Driven by his willingness to learn, Dwight continued to improve. By middle school, his ball-handling skills, quick feet, and heads-up play made him a natural at point guard. Yet as good as he was on the court, Dwight recognized that his physical abilities were only part of what he’d need to reach his dream.
“The Bible says to have your vision and make your plan so the whole world can see it,” Dwight said. So when he was in eighth grade, he wrote up his plan on a page of notebook paper. He worded his goals like a proclamation in the Bible. Among them were the following:
And it shall and will come to pass that SACA will win the 2002–2003, 2003–2004 state championship.
And it shall and will come to pass that Dwight Howard II will be the Number 1 draft pick in the NBA draft.
And it shall and will come to pass that Dwight Howard II will surpass LeBron James for the best high school basketball player, college player, and NBA player.
It shall and will come to pass that the NBA will be run by the standards of God.
Amen.
Dwight tacked the notepaper to his wall, where he would see it every day, a constant reminder of what he believed himself capable of achieving.
Not everyone believed in him the way he believed in himself. Sometimes even his closest friends doubted his ability.

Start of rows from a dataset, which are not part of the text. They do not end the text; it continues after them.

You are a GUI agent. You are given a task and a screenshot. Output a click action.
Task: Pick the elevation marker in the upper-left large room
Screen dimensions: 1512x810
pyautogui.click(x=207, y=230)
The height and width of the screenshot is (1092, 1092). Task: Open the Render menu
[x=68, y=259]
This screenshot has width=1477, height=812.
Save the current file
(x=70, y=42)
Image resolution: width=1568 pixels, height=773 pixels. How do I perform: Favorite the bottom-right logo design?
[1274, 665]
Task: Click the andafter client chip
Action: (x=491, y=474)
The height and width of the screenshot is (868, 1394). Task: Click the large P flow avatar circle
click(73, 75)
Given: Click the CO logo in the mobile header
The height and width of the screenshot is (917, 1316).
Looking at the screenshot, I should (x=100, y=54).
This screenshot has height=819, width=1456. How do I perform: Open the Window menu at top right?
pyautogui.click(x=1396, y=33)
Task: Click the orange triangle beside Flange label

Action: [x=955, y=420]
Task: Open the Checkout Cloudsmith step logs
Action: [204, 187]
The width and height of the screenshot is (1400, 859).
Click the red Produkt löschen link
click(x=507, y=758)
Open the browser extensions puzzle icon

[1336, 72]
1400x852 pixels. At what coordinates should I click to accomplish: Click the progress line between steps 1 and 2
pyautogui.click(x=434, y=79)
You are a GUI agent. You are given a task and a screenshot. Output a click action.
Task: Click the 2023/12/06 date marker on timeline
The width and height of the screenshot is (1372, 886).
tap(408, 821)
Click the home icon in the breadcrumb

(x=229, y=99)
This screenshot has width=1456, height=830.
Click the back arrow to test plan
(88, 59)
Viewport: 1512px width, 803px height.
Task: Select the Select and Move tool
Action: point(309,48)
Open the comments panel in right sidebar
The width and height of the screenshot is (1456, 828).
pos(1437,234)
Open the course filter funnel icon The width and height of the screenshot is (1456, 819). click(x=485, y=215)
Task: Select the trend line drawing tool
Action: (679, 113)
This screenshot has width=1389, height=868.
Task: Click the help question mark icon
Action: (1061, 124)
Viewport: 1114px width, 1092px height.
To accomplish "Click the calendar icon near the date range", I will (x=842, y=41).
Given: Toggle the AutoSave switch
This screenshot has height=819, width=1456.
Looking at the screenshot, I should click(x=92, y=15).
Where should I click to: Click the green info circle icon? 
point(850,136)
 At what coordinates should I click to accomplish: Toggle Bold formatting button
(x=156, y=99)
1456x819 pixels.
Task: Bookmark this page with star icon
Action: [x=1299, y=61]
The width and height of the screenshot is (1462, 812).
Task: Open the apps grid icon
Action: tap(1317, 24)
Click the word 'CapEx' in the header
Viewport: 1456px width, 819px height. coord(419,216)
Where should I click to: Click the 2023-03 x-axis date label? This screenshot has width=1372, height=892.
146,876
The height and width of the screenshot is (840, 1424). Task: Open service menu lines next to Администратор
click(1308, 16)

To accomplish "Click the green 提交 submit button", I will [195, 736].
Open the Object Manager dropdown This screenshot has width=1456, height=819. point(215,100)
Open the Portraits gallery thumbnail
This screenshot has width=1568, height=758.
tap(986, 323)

Dwight squashed those doubts when he was in eighth grade. At five feet, ten inches, he was one of the tallest boys in the school. But his build remained that of a skinny adolescent. None of his friends thought that he had enough muscle to dunk.
Dwight told his friends to meet him at a local basketball court. When they were all assembled, he grabbed a ball and said, “Watch this!” To his friends’ astonishment and delight, he leaped sky-high and dunked!
“It didn’t move the rim or the backboard, and the net didn’t even shake,” Dwight recalled. “I was still happy about it, though.”
So were his friends, many of whom were also his teammates. If Howard can dunk the ball in eighth grade, they must have been thinking, imagine what he’ll be like when he’s playing on the high school team!
That Dwight would make the SACA varsity basketball team seemed obvious. After all, he was already outplaying many of his older classmates. But not many believed that the scrawny twelve-year-old from an unknown Christian school was NBA material.
A few years later, however, people found themselves looking at Dwight Howard in a whole new way.